(Passage for review):
By CASEY NEILL
TEN-ROSE International Simmental in Longwarry is a seventh-generation farming business shipping cattle world-wide.
It’s among three finalists for the Agriculture and Food Business of the Year title at the Casey Cardinia Business Awards.
They’ll be up against JD Propagation and Mountain Harvest Foods at a gala dinner at Cranbourne Racing Centre on 22 October.
Ten-Rose was established from international genetics with an emphasis now on current and heritage Australian bloodlines.
Chris and Sharon Jordan ship cattle world-wide and have a large range of artificial insemination straws and embryos.
Their mission is to lift farming profitability and productivity through genetic selection and they run their breeding program accordingly.
Ten-Rose breeds tenderness and feed efficiency into its cattle and can set up beef operations in Australia, China, Japan, New Zealand and Brazil.
It this year won the Baw Baw Shire Business Excellence Awards for Agribusiness Beef and Dairy, and in 2014 was a finalist for the Casey Cardinia Agribusiness and Primary Industries award and the Baw Baw Shire Agribusiness award.
JD Propagation is a family-owned and operated wholesale propagation nursery that’s been operating on a 10-acre property in Pearcedale since 2009.
It has more than 3000 square metres of individually temperature-controlled greenhouses to ensure high quality plants are available year-round.
JD specialises in propagating and contract growing herbs, flowering annuals, flowering perennials, strappy leaf plants, shrubs, vegetables and indoor plants.
The company propagates from cuttings, seed, tissue culture and division, sourcing seeds and vegetative genetics from the world’s leading breeders.
Mountain Harvest Foods’ Anthony Failla didn’t see a long-term future for the family potato farm – established in 1946 – when he came on board in 2003.
So he built a potato cake factory on the Mountain Road property, bought and relocated two established suppliers and got his sister Christina de Sousa on board.
“We needed to be able to utilise 100 per cent of all the potatoes that were harvested,” he said.
“At that time, our only customer was Woolworths and Woolworths were only taking 70 per cent of all the potatoes we were harvesting.
“They want it perfectly round, they want the right colour, the right soil colour. They only wanted potatoes between 120 grams and 350 grams.
“This processing factory was an avenue for us to be able to utilise those out-of-specification potatoes, to the point now where we’re trying to grow more of the out-of-spec potatoes.”
Farm turnover has grown from $230,000 a year in 2003 to $10 million today.
It created sweet potato chip and zucchini fries for national burger chain Grill’d and a skin-on chip to Lord of the Fries.
“We do have to buy potatoes at certain times of the year from other farmers, but that’s going to increase,” Ms de Sousa said.
“We’re going to need support from other farmers to work together with us.
“If we can all work together as a community, we’ll all be rewarded for it.”

(Requirement):
In the awards article above, where and when will the gala dinner for the Agriculture and Food Business of the Year finalists be held? The stored entries that come next are not needed for anything here.

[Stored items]

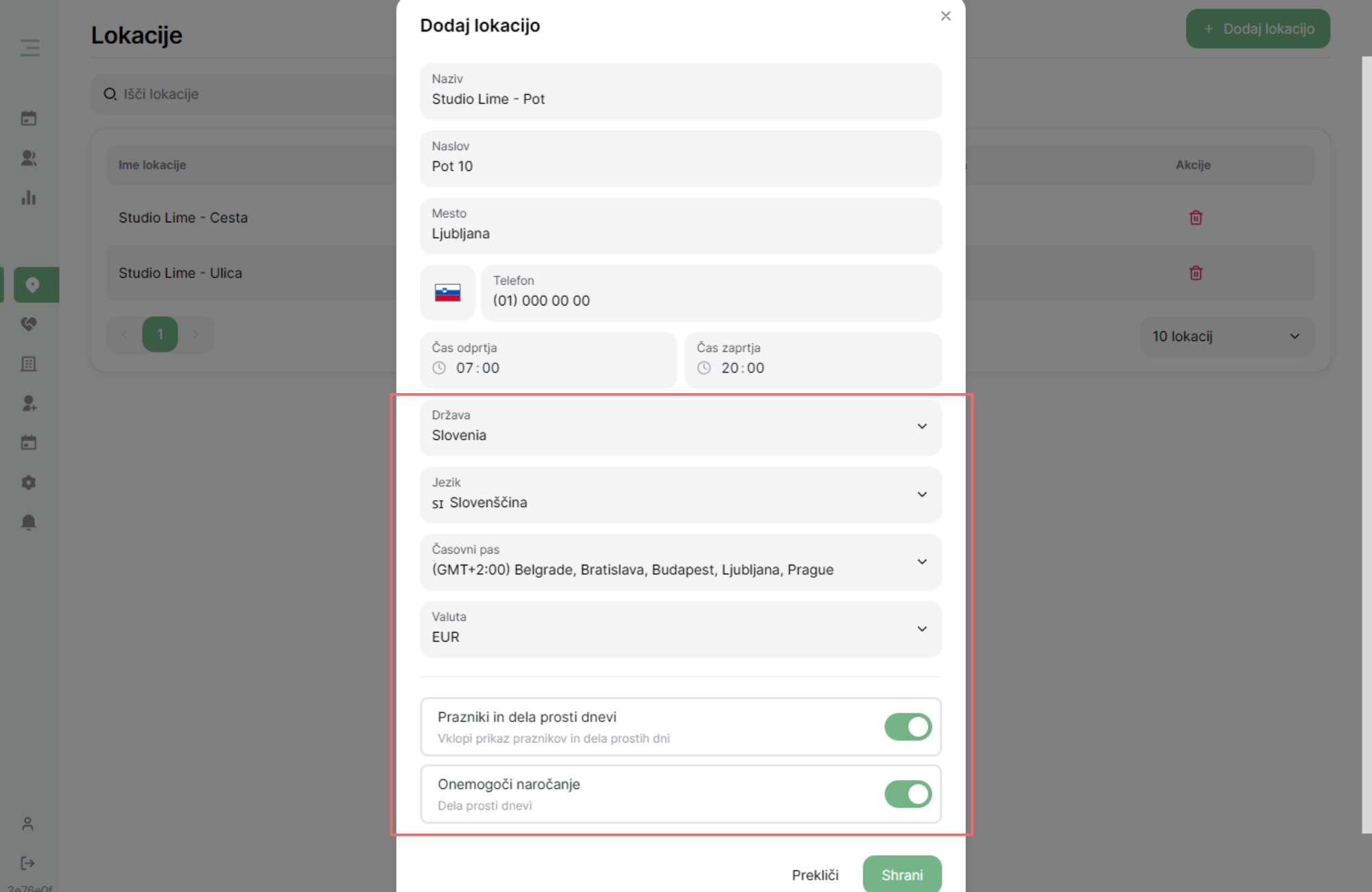This screenshot has width=1372, height=892.
Task: Click the Prekliči button
Action: coord(815,875)
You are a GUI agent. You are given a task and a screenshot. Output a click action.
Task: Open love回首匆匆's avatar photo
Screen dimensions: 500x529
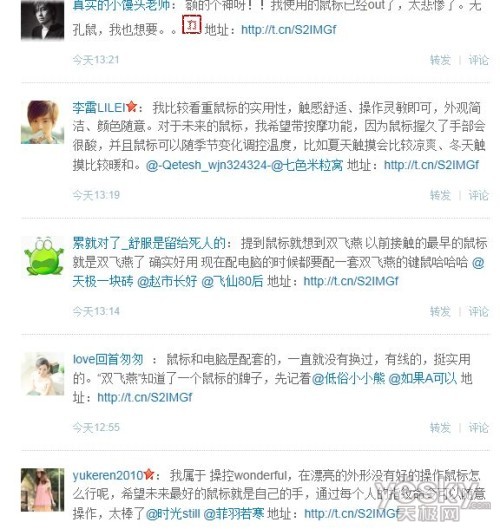tap(43, 374)
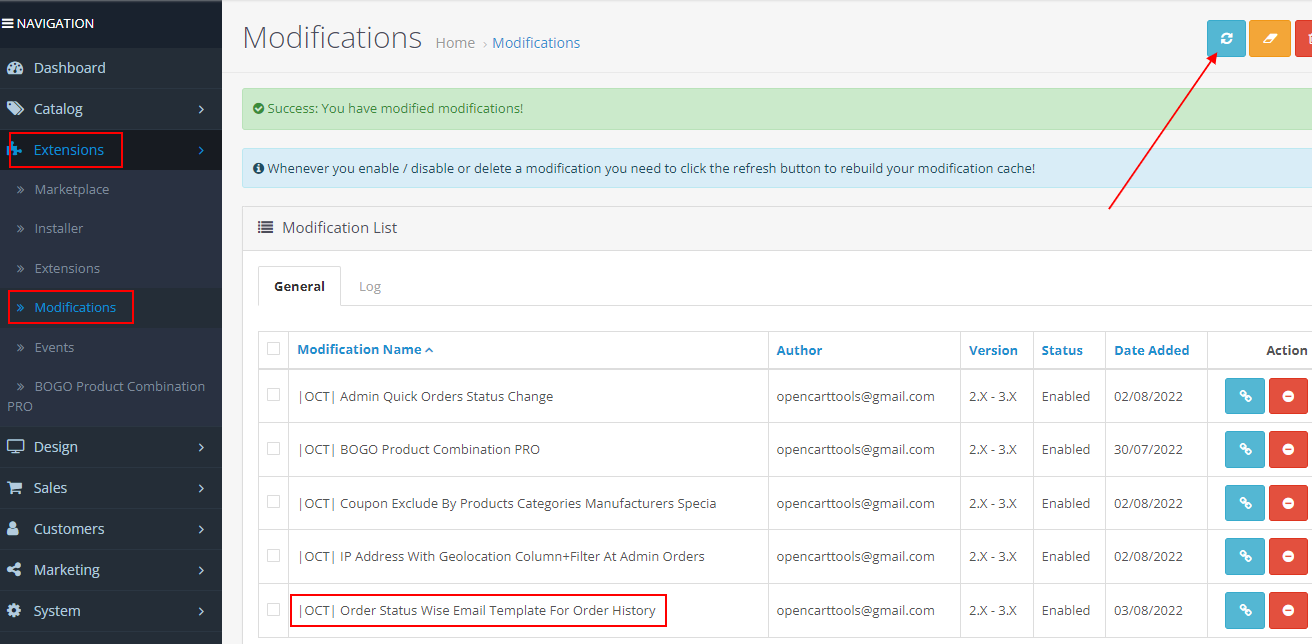Expand the System menu
The height and width of the screenshot is (644, 1312).
click(x=56, y=610)
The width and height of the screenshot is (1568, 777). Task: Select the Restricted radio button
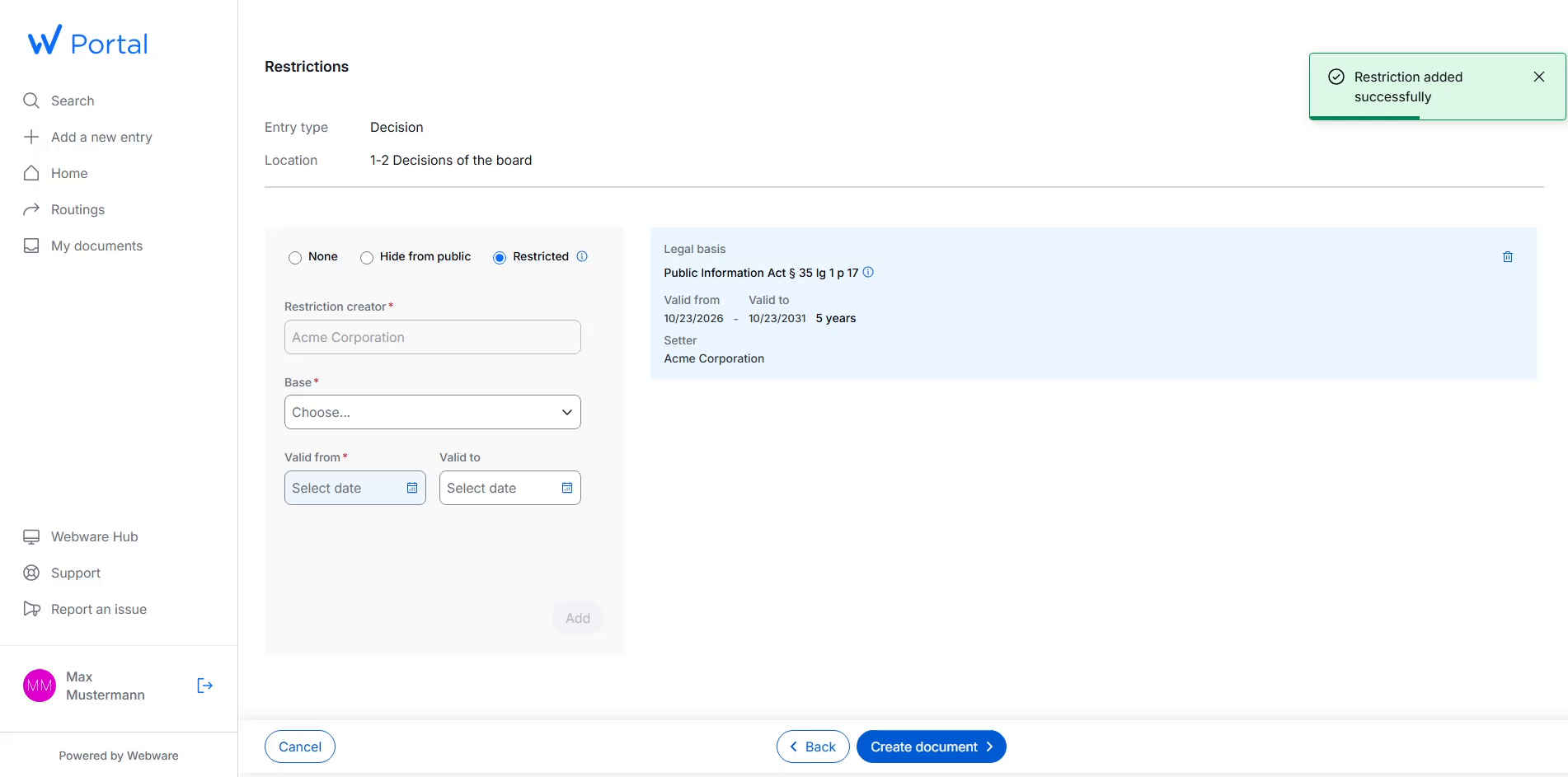pyautogui.click(x=500, y=258)
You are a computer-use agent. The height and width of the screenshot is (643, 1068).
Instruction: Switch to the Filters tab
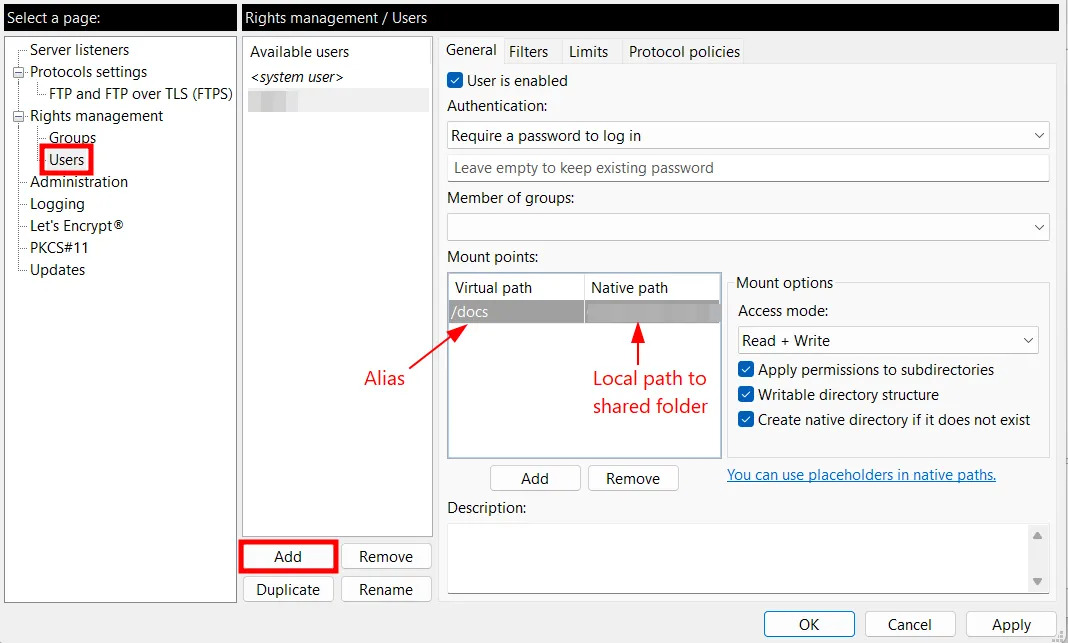pyautogui.click(x=528, y=52)
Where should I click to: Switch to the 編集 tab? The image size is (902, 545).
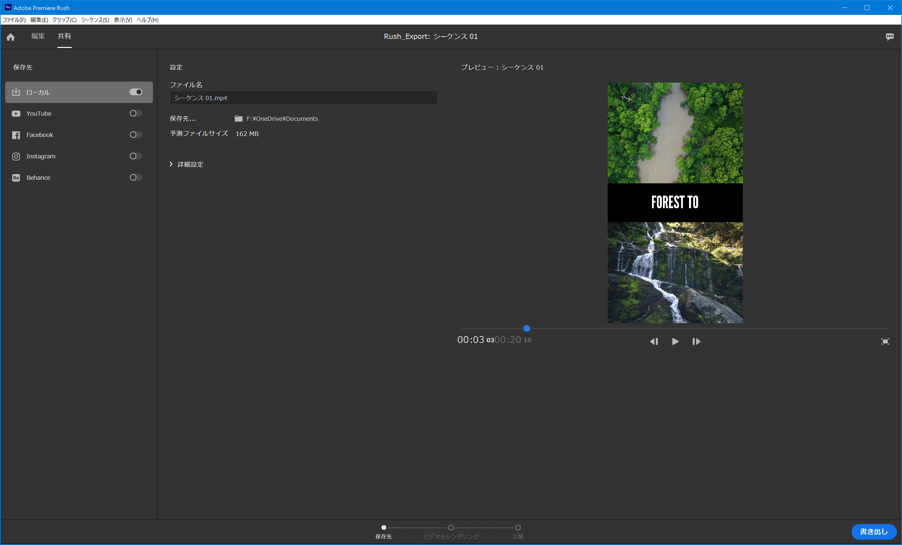(38, 36)
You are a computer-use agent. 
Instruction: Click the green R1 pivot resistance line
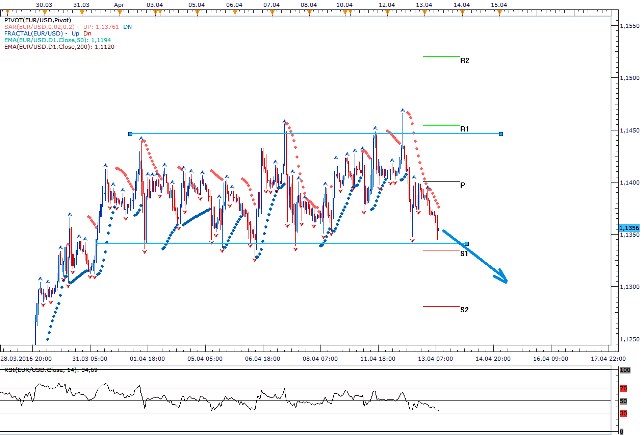[x=441, y=125]
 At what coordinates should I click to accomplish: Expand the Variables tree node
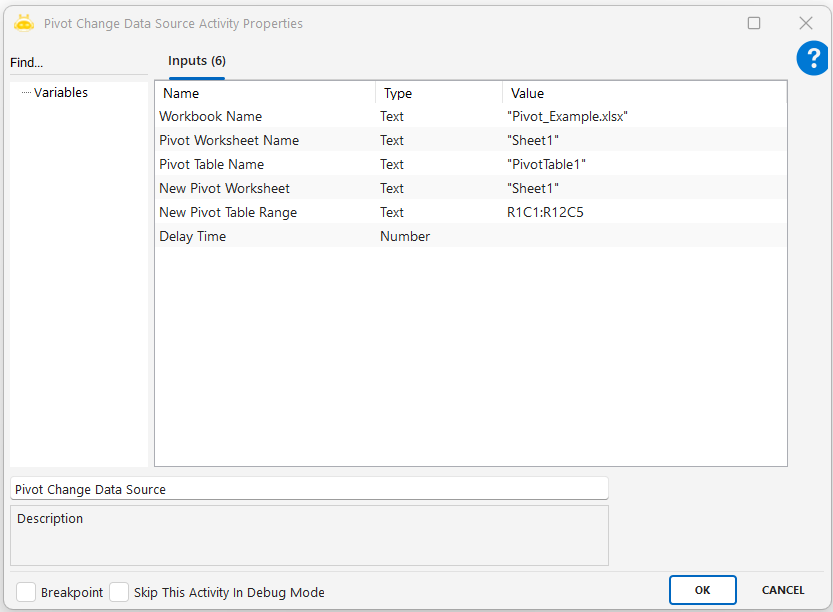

(Reply to the exercise):
It will be held at Cranbourne Racing Centre on 22 October.